O Globo
Os acertos do governo Lula na reação aos
ataques contra a democracia evitaram o pior. Mas seus erros o colocaram na
defensiva
O Brasil, a democracia, e o governo Lula
foram vítimas no episódio de 8 de janeiro. Essa é a única verdade factual,
histórica mas, por incrível que pareça, o governo está se deixando ficar na
defensiva, pela série de erros estratégicos que cometeu. Não deveria ter
colocado as imagens em sigilo, deveria ter analisado todas essas cenas com
rapidez, para entender o comportamento de cada um dos servidores e não ser
surpreendido, como foi na semana passada. Deveria ter feito uma imediata e
completa mudança no Gabinete de Segurança Institucional, um dos centros mais
ativos da conspiração antidemocrática. Por isso, faz bem o
ministro Alexandre de Moraes de determinar o fim do inexplicável sigilo das
imagens.
O que houve no dia 8 de janeiro foi uma tentativa de golpe de estado. Isso é inequívoco. Ninguém deveria ter que escrever isso novamente como faço agora. Imagina o que teria acontecido se o presidente Lula não tivesse voltado imediatamente para Brasília, se não tivesse mobilizado todos os poderes e a federação em torno da defesa da democracia? Imagina se os golpistas tivessem conseguido provocar um efeito contágio em outras capitais? Tudo ficou extremamente frágil naquelas horas tensas do 8 de janeiro.

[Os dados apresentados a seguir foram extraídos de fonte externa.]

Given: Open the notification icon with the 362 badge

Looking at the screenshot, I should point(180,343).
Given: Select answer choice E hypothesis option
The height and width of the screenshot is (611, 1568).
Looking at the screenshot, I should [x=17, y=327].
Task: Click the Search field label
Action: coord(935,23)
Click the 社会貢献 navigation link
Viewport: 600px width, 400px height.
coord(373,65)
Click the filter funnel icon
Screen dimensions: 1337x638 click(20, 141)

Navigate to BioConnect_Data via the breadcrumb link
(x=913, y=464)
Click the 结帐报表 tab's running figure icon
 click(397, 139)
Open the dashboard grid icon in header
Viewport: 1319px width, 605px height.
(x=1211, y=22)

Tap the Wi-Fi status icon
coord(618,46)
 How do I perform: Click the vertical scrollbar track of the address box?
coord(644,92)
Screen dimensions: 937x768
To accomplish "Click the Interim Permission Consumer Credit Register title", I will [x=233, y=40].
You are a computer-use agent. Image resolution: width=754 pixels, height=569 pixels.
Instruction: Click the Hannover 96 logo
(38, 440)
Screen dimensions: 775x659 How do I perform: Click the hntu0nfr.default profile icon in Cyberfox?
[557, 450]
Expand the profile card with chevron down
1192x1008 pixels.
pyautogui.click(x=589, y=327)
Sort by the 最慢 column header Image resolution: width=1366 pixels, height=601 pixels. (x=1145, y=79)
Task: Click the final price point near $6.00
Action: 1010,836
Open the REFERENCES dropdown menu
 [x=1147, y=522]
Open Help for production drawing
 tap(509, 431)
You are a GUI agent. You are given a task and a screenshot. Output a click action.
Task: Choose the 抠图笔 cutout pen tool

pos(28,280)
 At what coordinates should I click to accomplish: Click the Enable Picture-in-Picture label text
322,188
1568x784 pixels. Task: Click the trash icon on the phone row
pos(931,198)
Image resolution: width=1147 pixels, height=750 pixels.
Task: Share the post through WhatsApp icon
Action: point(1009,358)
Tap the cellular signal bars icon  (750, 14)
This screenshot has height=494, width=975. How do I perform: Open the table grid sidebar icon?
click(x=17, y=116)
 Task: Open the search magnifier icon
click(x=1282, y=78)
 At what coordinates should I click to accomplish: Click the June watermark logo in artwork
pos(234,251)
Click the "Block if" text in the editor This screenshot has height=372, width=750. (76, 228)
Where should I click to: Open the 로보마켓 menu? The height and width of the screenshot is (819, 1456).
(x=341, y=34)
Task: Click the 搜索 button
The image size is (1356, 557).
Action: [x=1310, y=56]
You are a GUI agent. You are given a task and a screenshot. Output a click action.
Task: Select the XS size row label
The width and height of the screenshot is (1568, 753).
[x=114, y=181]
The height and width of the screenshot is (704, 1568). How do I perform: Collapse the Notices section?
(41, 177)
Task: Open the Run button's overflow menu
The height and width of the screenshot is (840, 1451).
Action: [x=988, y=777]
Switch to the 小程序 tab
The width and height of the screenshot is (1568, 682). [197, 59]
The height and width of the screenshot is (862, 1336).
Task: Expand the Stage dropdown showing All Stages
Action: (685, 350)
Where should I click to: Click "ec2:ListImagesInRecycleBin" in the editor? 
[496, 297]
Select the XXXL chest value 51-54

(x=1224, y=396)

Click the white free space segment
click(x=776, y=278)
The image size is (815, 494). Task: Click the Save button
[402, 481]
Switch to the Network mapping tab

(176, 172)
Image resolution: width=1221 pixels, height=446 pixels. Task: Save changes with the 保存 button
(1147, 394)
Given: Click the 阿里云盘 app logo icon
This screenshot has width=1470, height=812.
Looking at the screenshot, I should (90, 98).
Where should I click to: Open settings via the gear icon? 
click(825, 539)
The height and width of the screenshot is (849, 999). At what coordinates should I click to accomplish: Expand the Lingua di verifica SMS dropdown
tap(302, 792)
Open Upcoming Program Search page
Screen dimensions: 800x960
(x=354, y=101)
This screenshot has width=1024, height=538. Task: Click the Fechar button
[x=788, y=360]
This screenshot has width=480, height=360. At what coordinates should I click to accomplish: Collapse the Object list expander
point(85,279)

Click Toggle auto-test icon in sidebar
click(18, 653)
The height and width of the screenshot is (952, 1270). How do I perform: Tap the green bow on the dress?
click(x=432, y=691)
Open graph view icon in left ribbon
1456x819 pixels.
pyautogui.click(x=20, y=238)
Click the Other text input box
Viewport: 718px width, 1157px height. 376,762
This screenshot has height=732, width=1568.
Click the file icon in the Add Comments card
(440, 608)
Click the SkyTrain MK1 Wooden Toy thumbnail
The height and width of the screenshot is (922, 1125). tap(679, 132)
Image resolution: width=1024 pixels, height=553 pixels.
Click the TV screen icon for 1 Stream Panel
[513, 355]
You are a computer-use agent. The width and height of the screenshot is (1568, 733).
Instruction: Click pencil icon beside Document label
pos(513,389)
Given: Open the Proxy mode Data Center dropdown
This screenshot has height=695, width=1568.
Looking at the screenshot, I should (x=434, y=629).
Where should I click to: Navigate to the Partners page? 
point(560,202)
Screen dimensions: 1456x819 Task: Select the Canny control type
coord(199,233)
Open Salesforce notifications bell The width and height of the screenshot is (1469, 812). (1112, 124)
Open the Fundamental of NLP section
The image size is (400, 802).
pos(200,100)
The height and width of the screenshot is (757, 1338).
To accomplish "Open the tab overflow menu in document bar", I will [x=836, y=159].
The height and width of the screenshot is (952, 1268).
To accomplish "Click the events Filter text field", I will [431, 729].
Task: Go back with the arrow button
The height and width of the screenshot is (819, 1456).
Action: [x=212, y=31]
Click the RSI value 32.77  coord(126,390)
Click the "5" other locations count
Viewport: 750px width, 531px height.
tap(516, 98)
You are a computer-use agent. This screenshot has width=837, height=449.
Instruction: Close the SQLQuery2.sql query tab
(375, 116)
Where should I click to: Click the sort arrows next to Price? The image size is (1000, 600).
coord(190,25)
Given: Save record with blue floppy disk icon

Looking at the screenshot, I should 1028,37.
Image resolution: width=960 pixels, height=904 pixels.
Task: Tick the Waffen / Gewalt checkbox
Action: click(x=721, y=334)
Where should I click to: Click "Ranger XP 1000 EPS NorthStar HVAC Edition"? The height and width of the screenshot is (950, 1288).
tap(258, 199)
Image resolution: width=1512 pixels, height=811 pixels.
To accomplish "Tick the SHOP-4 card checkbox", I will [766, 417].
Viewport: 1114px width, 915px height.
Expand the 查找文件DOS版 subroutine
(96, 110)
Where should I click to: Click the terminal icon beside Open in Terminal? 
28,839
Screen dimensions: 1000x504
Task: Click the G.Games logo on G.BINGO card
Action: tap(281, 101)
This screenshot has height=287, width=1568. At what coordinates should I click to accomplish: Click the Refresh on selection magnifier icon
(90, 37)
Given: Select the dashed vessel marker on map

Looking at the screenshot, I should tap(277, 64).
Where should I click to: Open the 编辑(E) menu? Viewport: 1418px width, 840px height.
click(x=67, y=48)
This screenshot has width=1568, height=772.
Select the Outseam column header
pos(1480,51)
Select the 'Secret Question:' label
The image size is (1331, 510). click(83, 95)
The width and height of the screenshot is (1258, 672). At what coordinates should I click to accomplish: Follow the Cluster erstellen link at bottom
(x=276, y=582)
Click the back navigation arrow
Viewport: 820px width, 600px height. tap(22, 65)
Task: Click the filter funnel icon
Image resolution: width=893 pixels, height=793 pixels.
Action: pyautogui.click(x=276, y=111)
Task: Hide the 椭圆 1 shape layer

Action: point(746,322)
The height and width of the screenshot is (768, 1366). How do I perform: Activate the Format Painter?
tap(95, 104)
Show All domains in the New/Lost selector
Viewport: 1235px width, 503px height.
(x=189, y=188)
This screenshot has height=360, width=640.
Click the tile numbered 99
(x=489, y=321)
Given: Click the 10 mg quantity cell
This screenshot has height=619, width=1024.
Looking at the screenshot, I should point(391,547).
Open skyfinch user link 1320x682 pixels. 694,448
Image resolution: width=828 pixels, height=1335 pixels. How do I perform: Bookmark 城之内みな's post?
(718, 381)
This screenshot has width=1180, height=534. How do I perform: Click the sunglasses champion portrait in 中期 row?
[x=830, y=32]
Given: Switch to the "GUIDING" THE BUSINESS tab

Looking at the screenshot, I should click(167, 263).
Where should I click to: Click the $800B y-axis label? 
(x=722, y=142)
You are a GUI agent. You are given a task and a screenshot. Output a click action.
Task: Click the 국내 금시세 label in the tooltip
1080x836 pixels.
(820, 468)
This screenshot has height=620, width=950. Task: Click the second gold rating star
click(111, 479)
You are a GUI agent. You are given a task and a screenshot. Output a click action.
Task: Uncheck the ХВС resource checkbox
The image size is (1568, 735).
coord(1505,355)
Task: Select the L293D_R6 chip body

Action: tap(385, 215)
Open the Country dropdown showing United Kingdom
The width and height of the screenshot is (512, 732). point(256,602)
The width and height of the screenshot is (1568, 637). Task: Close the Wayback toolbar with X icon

Um governo, ao fim da sua primeira semana,
ainda comemorando os ecos da festa da posse, foi atacado por vândalos que
haviam sido açulados pelo ex-presidente durante quatro anos e cevados na frente
de quartéis do Exército. Criminosos atacaram todos os símbolos do poder da
República, com sanha demolidora. Imagina se Lula tivesse aceitado a proposta de
assinar um decreto de Garantia da Lei e da Ordem? Passaria a ser uma sombra em
seu próprio governo, tutelado pelos militares.
Não foi trivial o que aconteceu. É
inacreditável que o partido que abriga o ex-presidente se atreva a querer
inverter o ônus da prova e sustentar a versão delirante de que a culpa é da
vítima e de que é o governo Lula que tem que se explicar. Bolsonaro conspirou à
luz do dia. Todos viram. Atacou o Judiciário, mentiu sobre o processo
eleitoral, incutiu versões mirabolantes na cabeça de seus seguidores. Ele, o
ex-presidente, estimulou golpistas a atacar o Judiciário, convocou
manifestações, em que eram feitos pedidos de “intervenção militar com
Bolsonaro” e de “volta do AI-5”. Aos comandos militares ordenou a comemoração
do 31 de março, escolheu militares leais a ele e não à Constituição. O GSI era
gerido pelo general Augusto Heleno que chegou a lamentar em rede social o fato
de Lula estar bem de saúde.
Foi a soma dos acertos do governo Lula que
evitou o pior. Mas os erros cometidos desde então o colocaram na kafkiana
situação em que está agora. O que as imagens divulgadas pela CNN mostraram é o
general Gonçalves Dias completamente inerte diante de pessoas que estavam
cometendo crime dentro do Palácio presidencial. Ele e outros integrantes do GSI
poderiam ter dado ordem de prisão àquelas pessoas, em vez de água, ou
orientações sobre a rota de saída. Na interpretação mais generosa, esses
militares do GSI foram incompetentes.
Os bolsonaristas nada têm a perder. Tudo o
que podiam fazer diante daqueles eventos tóxicos e comprometedores é tentar
reduzir o dano. De uma forma ou de outra eles foram coniventes com os crimes.
Por este motivo, os parlamentares da extrema direita usaram a velhíssima tese
de que a melhor defesa é o ataque. O problema não é o que eles fazem para
tentar escapar, mas o que o governo Lula não fez.
O que se dizia internamente é que uma CPI
sempre atrapalha a tramitação de matérias importantes e que o assunto já estava
sendo investigado pela Polícia Federal e pelo Judiciário. O fato de o governo
ter sido surpreendido pelas imagens do general Gonçalves Dias perambulando
entre manifestantes mostra que a investigação tinha falhas, e o material
disponível não estava sendo avaliado com olhares atentos e críticos.
O governo precisa reagir, mostrar
competência política para fazer a verdade prevalecer na CPI e, ao mesmo tempo,
negociar a tramitação das matérias importantes para o projeto da administração
como, por exemplo, o arcabouço fiscal. A luta do 8 de janeiro não terminou. Os
que cometeram crimes, ou se acumpliciaram com os criminosos, querem mudar a
História. Se a mentira prevalecer sobre o que foi aquele momento, não é o
governo que ficará mal, é a democracia que correrá riscos mais uma vez.